*LISTED ENTRIES*
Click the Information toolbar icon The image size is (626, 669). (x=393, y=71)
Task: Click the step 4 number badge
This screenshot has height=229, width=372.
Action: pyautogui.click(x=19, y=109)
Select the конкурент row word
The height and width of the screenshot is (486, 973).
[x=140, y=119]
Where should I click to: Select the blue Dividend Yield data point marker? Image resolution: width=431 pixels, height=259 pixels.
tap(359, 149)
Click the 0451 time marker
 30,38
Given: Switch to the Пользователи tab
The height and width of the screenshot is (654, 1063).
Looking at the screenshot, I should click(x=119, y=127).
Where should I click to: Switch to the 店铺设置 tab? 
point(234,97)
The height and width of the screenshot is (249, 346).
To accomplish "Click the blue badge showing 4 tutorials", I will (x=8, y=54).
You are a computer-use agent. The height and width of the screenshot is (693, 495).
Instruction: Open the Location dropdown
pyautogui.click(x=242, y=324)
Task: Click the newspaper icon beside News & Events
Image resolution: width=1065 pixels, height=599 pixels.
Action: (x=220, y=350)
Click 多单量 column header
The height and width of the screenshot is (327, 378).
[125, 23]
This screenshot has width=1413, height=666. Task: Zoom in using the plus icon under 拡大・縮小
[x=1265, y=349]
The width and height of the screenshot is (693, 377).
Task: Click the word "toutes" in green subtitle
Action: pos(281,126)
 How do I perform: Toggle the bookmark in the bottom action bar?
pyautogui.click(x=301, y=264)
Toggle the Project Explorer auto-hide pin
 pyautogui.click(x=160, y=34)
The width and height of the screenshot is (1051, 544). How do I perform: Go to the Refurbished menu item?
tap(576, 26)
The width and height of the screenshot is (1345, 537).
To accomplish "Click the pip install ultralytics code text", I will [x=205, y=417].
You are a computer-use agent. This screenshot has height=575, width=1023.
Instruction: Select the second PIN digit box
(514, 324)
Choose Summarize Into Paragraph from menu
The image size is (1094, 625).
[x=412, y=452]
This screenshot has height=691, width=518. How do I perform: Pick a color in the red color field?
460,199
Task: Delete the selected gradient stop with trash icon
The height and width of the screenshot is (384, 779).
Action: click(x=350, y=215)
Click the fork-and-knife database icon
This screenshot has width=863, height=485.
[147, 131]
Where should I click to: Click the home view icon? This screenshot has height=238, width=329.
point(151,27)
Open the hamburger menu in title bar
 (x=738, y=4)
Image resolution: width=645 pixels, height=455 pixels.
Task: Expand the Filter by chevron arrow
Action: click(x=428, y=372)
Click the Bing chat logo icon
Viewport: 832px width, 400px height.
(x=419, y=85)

*WORK ITEM*
Whenever a line above contains "badge", copy that line.

*RESPONSE TO THIS EXERCISE*
Task: Click the step 4 number badge
To accomplish "Click the blue badge showing 4 tutorials", I will (x=8, y=54).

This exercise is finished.